[Problem to solve]: Below are records; transcribe only the line with "Where should I click to: Tick" and those after it, through the last line, without any change.

[Materials provided]:
┌──
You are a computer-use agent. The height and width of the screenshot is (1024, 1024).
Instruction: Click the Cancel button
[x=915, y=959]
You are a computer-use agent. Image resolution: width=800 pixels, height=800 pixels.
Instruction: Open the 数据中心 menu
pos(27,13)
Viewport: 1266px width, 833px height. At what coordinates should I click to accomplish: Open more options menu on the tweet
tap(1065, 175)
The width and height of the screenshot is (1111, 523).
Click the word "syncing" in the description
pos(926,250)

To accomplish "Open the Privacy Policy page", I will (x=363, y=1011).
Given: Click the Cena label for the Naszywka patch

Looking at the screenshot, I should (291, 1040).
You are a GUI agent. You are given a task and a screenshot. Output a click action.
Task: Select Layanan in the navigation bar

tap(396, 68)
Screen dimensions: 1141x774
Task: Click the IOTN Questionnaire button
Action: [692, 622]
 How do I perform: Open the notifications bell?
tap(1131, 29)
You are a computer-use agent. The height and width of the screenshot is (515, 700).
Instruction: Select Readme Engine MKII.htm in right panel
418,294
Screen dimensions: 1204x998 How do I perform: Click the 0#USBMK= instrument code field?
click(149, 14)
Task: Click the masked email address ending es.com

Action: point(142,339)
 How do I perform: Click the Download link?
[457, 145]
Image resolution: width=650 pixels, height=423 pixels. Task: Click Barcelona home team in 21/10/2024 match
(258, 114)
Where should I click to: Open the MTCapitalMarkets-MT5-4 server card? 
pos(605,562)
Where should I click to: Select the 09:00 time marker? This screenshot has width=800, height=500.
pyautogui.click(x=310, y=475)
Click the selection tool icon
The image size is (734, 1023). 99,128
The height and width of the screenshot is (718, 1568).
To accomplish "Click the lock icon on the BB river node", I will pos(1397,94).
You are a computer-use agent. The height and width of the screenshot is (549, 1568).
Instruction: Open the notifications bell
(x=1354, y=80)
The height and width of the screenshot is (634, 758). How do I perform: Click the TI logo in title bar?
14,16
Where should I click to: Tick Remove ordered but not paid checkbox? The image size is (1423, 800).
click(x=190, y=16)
└──
[Response for this exercise]:
Where should I click to: Tick Remove ordered but not paid checkbox? The image size is (1423, 800).
click(x=190, y=16)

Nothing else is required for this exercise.